#### PROBLEM STATEMENT:
Count the lines in the records below that contain the string "Open", and give only that number.

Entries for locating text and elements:
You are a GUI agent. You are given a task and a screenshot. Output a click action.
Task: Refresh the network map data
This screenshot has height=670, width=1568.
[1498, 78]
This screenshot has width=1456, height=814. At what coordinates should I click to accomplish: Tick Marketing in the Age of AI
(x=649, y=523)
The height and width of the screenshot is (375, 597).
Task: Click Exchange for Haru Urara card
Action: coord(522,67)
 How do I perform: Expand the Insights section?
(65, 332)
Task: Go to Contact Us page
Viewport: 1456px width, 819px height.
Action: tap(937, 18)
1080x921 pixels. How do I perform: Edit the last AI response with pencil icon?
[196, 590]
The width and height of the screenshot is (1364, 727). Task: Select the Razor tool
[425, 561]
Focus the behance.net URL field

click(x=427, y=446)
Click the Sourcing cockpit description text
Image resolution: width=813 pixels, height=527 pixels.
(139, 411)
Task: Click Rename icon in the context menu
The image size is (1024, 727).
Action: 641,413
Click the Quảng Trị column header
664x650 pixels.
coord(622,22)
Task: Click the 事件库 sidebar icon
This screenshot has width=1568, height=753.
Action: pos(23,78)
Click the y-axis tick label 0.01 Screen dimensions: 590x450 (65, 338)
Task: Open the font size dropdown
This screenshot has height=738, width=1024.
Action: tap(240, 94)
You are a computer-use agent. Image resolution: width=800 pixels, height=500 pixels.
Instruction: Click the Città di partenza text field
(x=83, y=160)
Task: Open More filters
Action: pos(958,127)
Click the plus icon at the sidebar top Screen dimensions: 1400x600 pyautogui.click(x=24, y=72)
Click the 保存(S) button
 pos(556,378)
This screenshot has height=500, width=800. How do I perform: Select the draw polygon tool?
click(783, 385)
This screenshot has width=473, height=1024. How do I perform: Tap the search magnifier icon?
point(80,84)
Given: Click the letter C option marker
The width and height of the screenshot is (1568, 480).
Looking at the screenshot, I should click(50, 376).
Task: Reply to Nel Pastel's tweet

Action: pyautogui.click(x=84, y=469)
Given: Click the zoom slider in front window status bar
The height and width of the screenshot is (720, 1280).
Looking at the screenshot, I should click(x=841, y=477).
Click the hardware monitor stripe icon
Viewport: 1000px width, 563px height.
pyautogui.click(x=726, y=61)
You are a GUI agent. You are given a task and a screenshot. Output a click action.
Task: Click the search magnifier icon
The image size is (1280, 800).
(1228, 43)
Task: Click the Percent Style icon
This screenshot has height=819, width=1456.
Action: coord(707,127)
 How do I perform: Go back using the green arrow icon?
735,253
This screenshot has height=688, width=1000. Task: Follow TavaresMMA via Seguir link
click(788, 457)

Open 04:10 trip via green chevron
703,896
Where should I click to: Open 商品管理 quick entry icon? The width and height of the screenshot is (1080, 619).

#### FULL ANSWER:
4